Inside Investing: Sanlam CEO on bumper pay package; CemAir; US markets, bank stocks

Welcome to episode five of the BizNews podcast which exposes new investment opportunities and offers fresh ideas on investing and moneycraft. In this episode, new Sanlam CEO Paul Hanratty explains why his much discussed pay package aligns his own interests with those of shareholders; market commentators David Shapiro and Adrian Saville provide a guide to what investors should expect from share prices if Donald Trump wins another term – or Joe Biden is voted into office; there’s news from Cemair’s Miles van der Molen on how the local aviation sector is adapting after SA’s skies were reopened two weeks ago; and a top US banking analyst looks at this week’s quarterly results and explains why Visa and Mastercard are now highly investible. – Alec Hogg

On the Rational Radio webinar earlier this week, Sanlam’s new CEO Paul Hanratty got to answer some difficult questions about his switch over after more than three decades at arch rival Old Mutual. But the toughest questions related to his much discussed remuneration deal.

After listening to his responses, however, any rational mind would surely be taking a closer look at an investment in Sanlam stock – As Hanratty explains, he negotiated to bet as much as possible on an appreciation of a share price that’s done nothing for the past five years.

With three weeks to go before the US presidential election, Joe Biden is set up as the proverbial racing certainty with an 11-point lead in the polls. But we’ve seen this movie plenty of times before – Hilary and Obama; Hilary and Trump; Brexit Leave or Stay – As the two candidates are so different, share market investors are paying closer attention than usual. 

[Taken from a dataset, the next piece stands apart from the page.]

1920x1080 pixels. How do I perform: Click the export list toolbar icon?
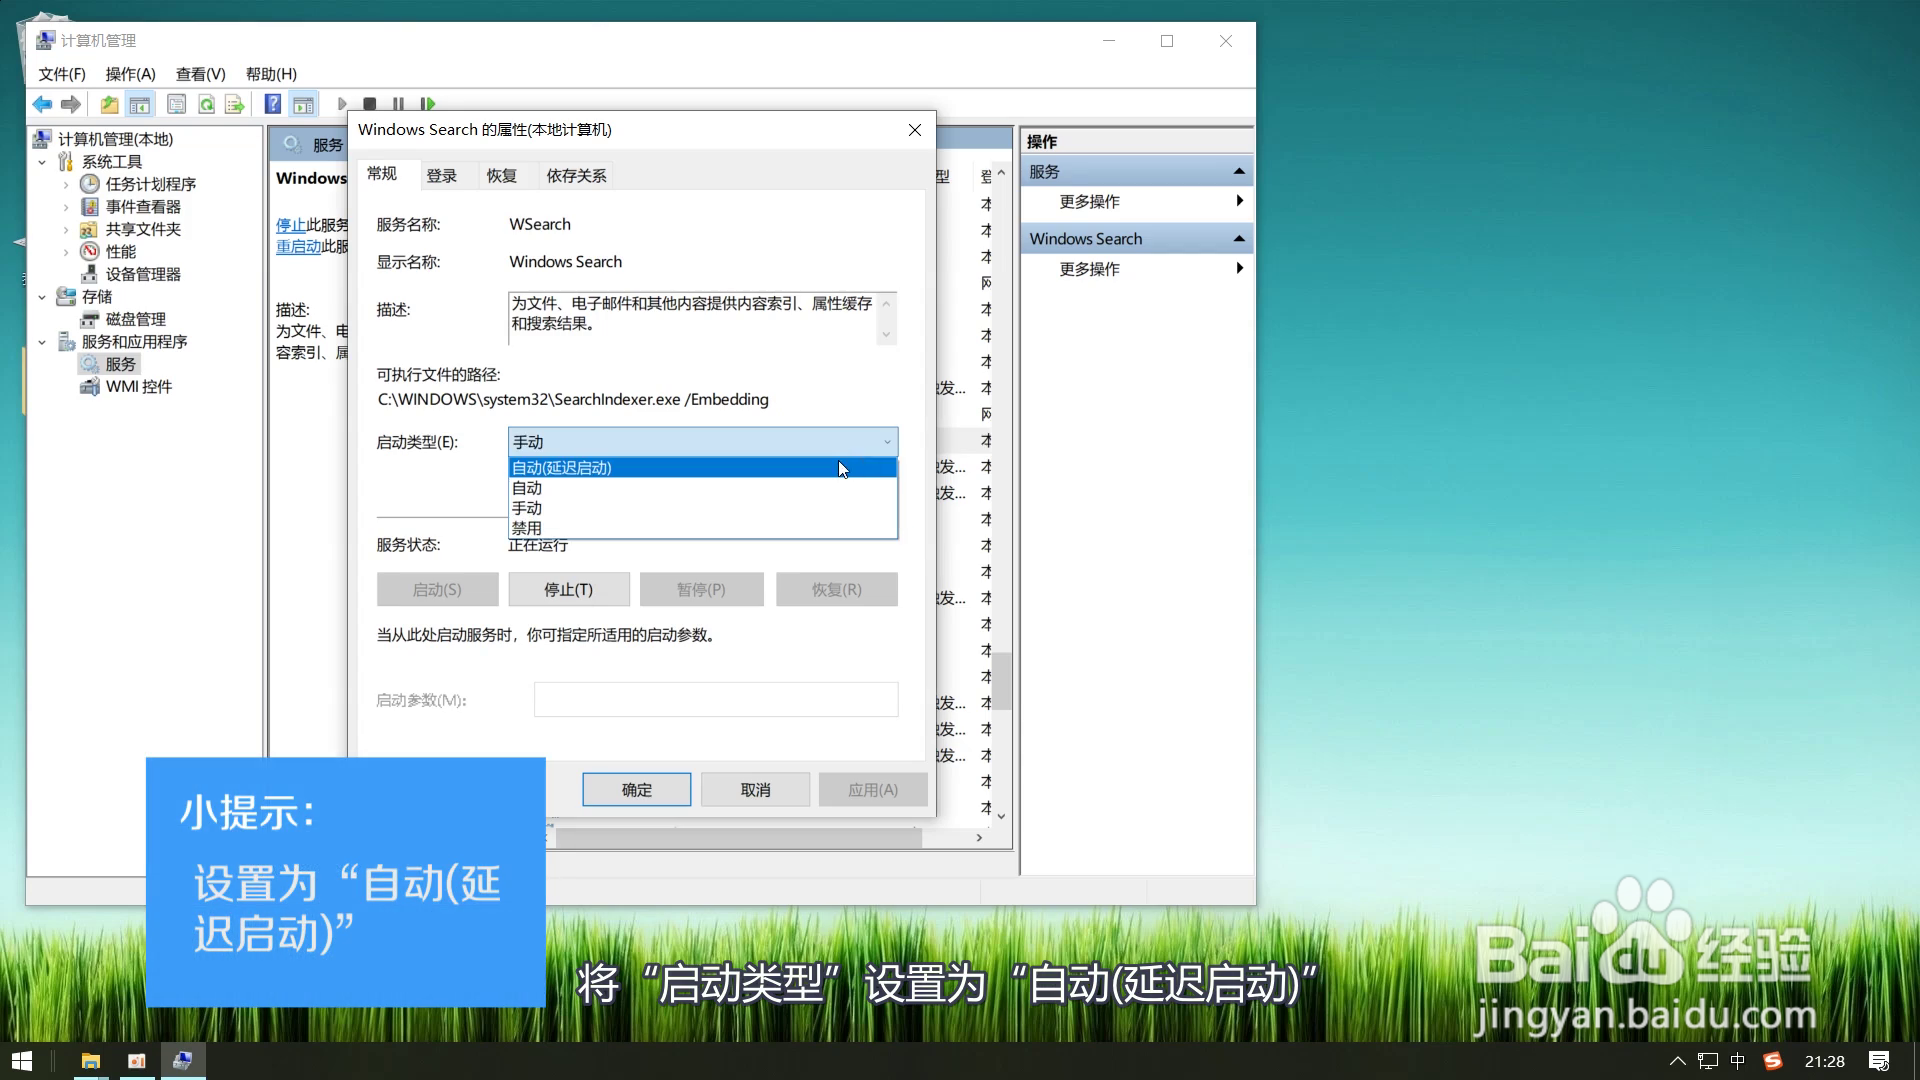point(235,104)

So I asked SA’s favourite market commentator David Shapiro and Cannon Asset Management founder Adrian Saville for guidance on what is likely to happen to stocks after the election.

We close off this episode with some pretty direct Wall Street advice on US banking stocks in the wake of the quarterly results released earlier this week. In this clip, Vonnie Quin of our partners at Bloomberg talks to Ken Leon, Global Director of Industry and Equity Research at CFRA Research.

This episode of Inside Investing was proudly brought to you by CemAir. For the latest domestic and regional flights go to

Sanlam CEO Paul Hanratty talks to Alec Hogg about his much discussed remuneration

Paul, there are a couple of questions about your bonus share. The one says, you’ve only been appointed as an executive director of Sanlam for three months and then a three million bonus share deal worth R161-million was awarded in advance? How does this work and on what basis is it justifiable? 

Then there’s another one, that puts the figure at R235-million. So I guess you better give us an idea on what the numbers are. As a welcome gift, is it a bit excessive, they ask, when we have such disparity. What is the story behind all that? 

Firstly, it’s been poorly reported. As you know, there are reporters who don’t bother getting any facts before they write things. So I personally think that if I was a shareholder in Sanlam, I would be delighted because I don’t think there are too many executives who have a package that is as aligned to shareholders interests as mine is.

When Sanlam approached me, I said to them that I never, ever wanted anything that would raise any concerns. I wanted to be 100% aligned. So basically, I am taking a very, very small cash element. In fact, if it weren’t for the permissions that we have for the shareholders – which limit the number of shares that we can issue – I wouldn’t have taken any cash at all. 

So I’m actually getting awarded five million shares and I then have a cash package of just over R6-million a year. I have no bonuses or anything else. Basically what happens is that those shares – those five million shares – they’re not a gift. As I achieve performance targets, they vest. If they don’t vest, they fall away. So at the absolute maximum, I could get five million shares. At a minimum, I could get zero.

I could be working for five years for R6-million a year, which I think you’ll agree wouldn’t be a bad deal for shareholders. If I end up getting all the shares, we’ll have had to perform extremely well, in which case I would think that shareholders might be fairly delighted. So that’s it, in essence. 

Just to clarify, one last piece of nonsense that’s been written by journalists. I actually only get to keep the dividends once the shares have vested. So there’s no free ride here. I don’t know if any of the three of you know how many other chief executives in South Africa have their fortunes tied entirely to the performance of the company, and get R6-million a year. 

The only precedent you’ve got is – I think – would be Koos Bekker. He didn’t take any salary.

Yes, Koos Bekker and Johan van Zyl had a very similar deal.

Shareholders did very well out of both of those two. So let’s hope that you achieve the same thing.

I hope so, it’s a tough time to be doing it. But it’s fair. I believe it’s fair.